Esaurita questa doverosa premessa, che confido concorra ad attribuirmi quell’aura di imperturbabile saggezza che ho sempre sognato di possedere, vorrei raccontarvi un episodio che – complice la mia indole di ingenuo sognatore per nulla scalfita da più di trent’anni di frequentazione delle segrete stanze – ha messo a dura prova il mio sistema cardio-circolatorio.
A questo punto, avrete intuìto che anch’io non ho voluto far mancare il mio contributo al dibattito sulla legge di stabilità e che ho concorso – insieme ad amici e colleghi – ad elaborare e far circolare alcune proposte che ritenevo meritevoli di attenzione. Una di queste proposte era volta ad “affinare” la norma che consente di dedurre dall’imponibile IRAP il costo del lavoro relativo al personale assunto a tempo indeterminato (articolo 1, comma 20, legge 22 dicembre 2014, n. 190).
Contrariamente a quel che sovente accade in questi casi, la proposta di cui vi voglio parlare non introduceva nessun aumento di spesa. Al contrario, determinava un sicuro contenimento dei costi, seppur in misura tutta da quantificare. Si trattava infatti di un emendamento che proponeva di limitare l’accesso all’incentivo, riservandolo unicamente alle imprese che applicano i contratti collettivi nazionali di lavoro sottoscritti dalle organizzazioni più rappresentative.

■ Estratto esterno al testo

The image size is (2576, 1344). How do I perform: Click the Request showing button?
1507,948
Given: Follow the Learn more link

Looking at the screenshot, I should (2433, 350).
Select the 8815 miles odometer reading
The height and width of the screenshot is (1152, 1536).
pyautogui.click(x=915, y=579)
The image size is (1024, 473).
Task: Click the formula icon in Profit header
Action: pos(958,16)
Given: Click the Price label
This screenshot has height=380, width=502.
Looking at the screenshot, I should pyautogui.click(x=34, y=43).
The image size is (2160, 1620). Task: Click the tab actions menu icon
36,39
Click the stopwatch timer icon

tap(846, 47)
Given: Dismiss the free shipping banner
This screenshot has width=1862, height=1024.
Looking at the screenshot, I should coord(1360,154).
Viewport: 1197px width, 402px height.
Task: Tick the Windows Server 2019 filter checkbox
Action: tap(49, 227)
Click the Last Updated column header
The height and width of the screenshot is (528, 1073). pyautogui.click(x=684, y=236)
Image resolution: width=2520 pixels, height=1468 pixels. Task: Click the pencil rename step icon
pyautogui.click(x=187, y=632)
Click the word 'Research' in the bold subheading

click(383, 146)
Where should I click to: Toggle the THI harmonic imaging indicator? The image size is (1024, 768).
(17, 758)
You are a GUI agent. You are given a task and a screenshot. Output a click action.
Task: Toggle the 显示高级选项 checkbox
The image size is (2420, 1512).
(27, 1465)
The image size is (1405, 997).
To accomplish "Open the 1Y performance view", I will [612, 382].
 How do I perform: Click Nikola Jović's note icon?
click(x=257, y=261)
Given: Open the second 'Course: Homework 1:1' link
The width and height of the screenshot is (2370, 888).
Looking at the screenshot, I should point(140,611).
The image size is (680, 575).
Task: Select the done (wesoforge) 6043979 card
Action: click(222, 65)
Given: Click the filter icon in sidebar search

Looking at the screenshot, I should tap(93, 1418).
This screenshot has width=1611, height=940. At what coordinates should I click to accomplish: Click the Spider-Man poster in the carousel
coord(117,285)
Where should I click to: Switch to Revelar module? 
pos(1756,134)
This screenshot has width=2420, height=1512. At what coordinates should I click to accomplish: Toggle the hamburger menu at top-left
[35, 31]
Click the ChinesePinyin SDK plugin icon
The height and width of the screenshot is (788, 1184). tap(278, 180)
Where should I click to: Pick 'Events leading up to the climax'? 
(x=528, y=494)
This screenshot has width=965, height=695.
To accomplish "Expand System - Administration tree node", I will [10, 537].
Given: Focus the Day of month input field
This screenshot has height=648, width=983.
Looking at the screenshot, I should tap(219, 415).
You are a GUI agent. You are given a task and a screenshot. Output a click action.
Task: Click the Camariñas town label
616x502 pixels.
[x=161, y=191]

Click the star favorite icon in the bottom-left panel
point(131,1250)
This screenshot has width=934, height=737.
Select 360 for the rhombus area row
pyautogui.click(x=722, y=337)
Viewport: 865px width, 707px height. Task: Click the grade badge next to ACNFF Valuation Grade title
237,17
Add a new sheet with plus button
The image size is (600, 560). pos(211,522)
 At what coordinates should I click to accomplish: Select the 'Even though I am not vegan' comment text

In altri termini, in uno scenario di risorse limitate e di mercato del lavoro non immune da episodi di dumping sociale, si proponeva di riconoscere uno sgravio fiscale di particolare rilevanza unicamente ai datori di lavoro che accordano ai propri dipendenti un trattamento non inferiore a quello previsto dai contratti collettivi.
Sono il primo a riconoscere che la proposta non brilla per originalità, inserendosi nel solco tracciato da autorevoli e noti precedenti, tra i quali l’articolo 36 dello Statuto dei lavoratori (obblighi dei titolari di benefici accordati dallo Stato), le varie disposizioni che regolano l’individuazione della retribuzione da assumere a riferimento per il calcolo dei contributi di previdenza ed assistenza sociale e, più recentemente, l’articolo 10 della legge Biagi (riconoscimento di benefici normativi e contributivi alle imprese artigiane, commerciali e del turismo). Ma proprio l’insieme dei caratteri enunciati (tutela dei lavoratori, contrasto a fenomeni di concorrenza sleale tra le imprese, risparmio di spesa pubblica e coerenza con esperienze consolidate) sembrava costituire il miglior viatico per consentire a tale proposta di emergere dal magma dei 3.800 emendamenti presentati in Senato.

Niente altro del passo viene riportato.